## Задания:
A. Извлеките из текста о Сильвии дословный фрагмент между словами «И решив так, они» и «ее зря расстраивать?», включая их.
B. Напишите продолжение текста о Сильвии, начав сразу после его последнего предложения.

## Предоставленный текст:
■ ■ ■ ■

Сильвию приняли в Электротехнический институт имени В. И. Ульянова (Ленина). С вузовской обстановкой она освоилась без труда. Училась ровно, как и в школе. Бывало, в математике и в черчении обгоняла мальчишек. Была неплохой гимнасткой, вошла в сборную института по волейболу.

В спортзале в одной из баскетболисток узнала она и Лену Вишнякову, с которой училась в школе. Только Лена была двумя классами старше. Веселая, всегда окруженная шумными друзьями, Лена ей и раньше нравилась, да только никак было не познакомиться. А сейчас она не выдержала, подошла к ней:

— Помнишь меня по школе?

— Помню, — засмеялась Лена. — Ты всегда забиралась в угол и, как сурок, поблескивала оттуда глазами...

— Если хочешь, давай дружить...

— Хочу, — серьезно сказала Лена.

Так началась их дружба, которой суждено было продолжиться и на войне.

До диплома оставался год, когда гитлеровские полчища напали на нашу страну.

Война разметала студентов. Опустели институтские коридоры.

Подруг послали на строительство оборонительных сооружений. Когда вернулись в город, Сильвия в упор спросила Лену:

— Эвакуироваться будешь? Нет? Правильно, Я тоже не буду.

И решив так, они отправились обе в военкомат.

— Пошлите нас на фронт.

Военком заявил, что «без пяти минут инженеры» нужны будут в городе. Вышли от него сердитые, неудовлетворенные. Потом Сильвии удалось все же кое-чего добиться. В выцветшей за четверть века бумажке об этом говорится так:

«Согласно указанию военного отдела горкома ВКП(б) тов. Воскова С. С. мобилизована Ленинградским городским комитетом ВЛКСМ на краткосрочные курсы по подготовке радистов для Красной Армии».

Два месяца она училась работать на ключе, вести прием, передачу. Вечерами возвращалась в свою холодную комнату, разводила в печурке огонь, поила кипятком соседских ребятишек и с учебником — на диван. Однажды обнаружила, что потеряла свою продовольственную карточку. От матери, работавшей хирургом в военном госпитале, беду эту скрыла. Зачем ее зря расстраивать?

Когда курсы временно прекратили свою работу, пошла в госпиталь санитаркой. Голодная, озябшая, умудрилась еще досдать последние экзамены в институте.

Услышав, что военно-морская школа на Крестовском объявляет прием операторов для спецзаданий, подруги пришли к начальнику этой школы. Тот попросил рекомендаций. «Спортивные призы устроят?» — спросила Сильвия. Начальник засмеялся, просмотрел их документы, обеих зачислил.

■ ■ ■ ■

## Исходные данные:
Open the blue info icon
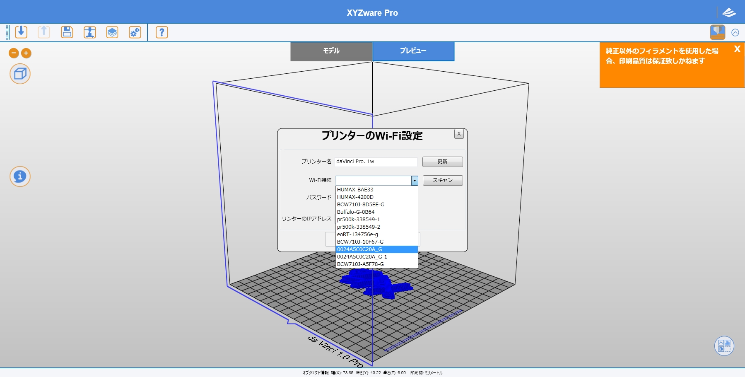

■ ■ ■ ■

## Ответы по заданиям:
A.
И решив так, они отправились обе в военкомат.

— Пошлите нас на фронт.

Военком заявил, что «без пяти минут инженеры» нужны будут в городе. Вышли от него сердитые, неудовлетворенные. Потом Сильвии удалось все же кое-чего добиться. В выцветшей за четверть века бумажке об этом говорится так:

«Согласно указанию военного отдела горкома ВКП(б) тов. Воскова С. С. мобилизована Ленинградским городским комитетом ВЛКСМ на краткосрочные курсы по подготовке радистов для Красной Армии».

Два месяца она училась работать на ключе, вести прием, передачу. Вечерами возвращалась в свою холодную комнату, разводила в печурке огонь, поила кипятком соседских ребятишек и с учебником — на диван. Однажды обнаружила, что потеряла свою продовольственную карточку. От матери, работавшей хирургом в военном госпитале, беду эту скрыла. Зачем ее зря расстраивать?

B.
Было голодно, а в ней бурлили силы. Восемьдесят знаков в минуту, сто, сто двадцать... Начальник школы вызвал девушек к себе.

— Быстро осваиваетесь, девушки. Переводим вас...

— К партизанам? — обрадовалась Сильвия.

— Нет, переводим в инструктора.

Свыше ста радистов-операторов подготовила Сильвия Воскова. Тренировала своих ребят самозабвенно, засиживалась с ними в аппаратной до полуночи. Добивалась четкости, быстроты, высокой дисциплины. Сохранился приказ по школе: курсант-инструктор Воскова С. С.

«поощряется 100 граммами махорки, 2 коробками спичек и 1 литром соевого молока».

Дневниковые ее записи того времени выдают страстное желание попасть в списки ежемесячных «счастливцев», которых штаб отбирал для работы в тылу врага:

«Меня тянет на горячее, на фронт, и я уже собираюсь полечь костьми, а добиться осуществления своих мечтаний».

Сильвия схитрила. В очередной приезд партизанских представителей заняла у передатчика место испытуемого радиста. Отстучала свой текст, как пулеметную очередь. Подполковник из партизанского штаба сказал: «Годишься». Но начальник школы бурно запротестовал, вычеркнул ее из списка.

Тогда Сильвия поехала в Смольный, в Военный совет фронта. И впервые, нарушив семейную традицию, напомнила, чья она дочь и к чему это ее обязывает.

Шел год 1944-й. Фронтовая контрразведка комплектовала особые отряды для переброски в Прибалтику. Стало известно, что в Эстонию полетит радистом Сильвия Воскова, а в Латвию — Лена Вишнякова.

Завывали февральские метели. Трижды поднимался в воздух самолет с группой, которую предстояло сбросить в эстонских лесах. Не сразу удалось это сделать. Потом Центр долго не получал ее позывных. А еще позднее стало известно, что группа в первые же дни нарвалась на вражескую засаду. Окруженные превосходящими силами, разведчики мужественно защищались и героически погибли в неравной схватке.

Так оборвалась жизнь отважной разведчицы и верной патриотки Советской Родины — Сильвии Восковой. Вся жизнь, да и сама смерть этой девушки были подтверждением верности идеалам ее отца.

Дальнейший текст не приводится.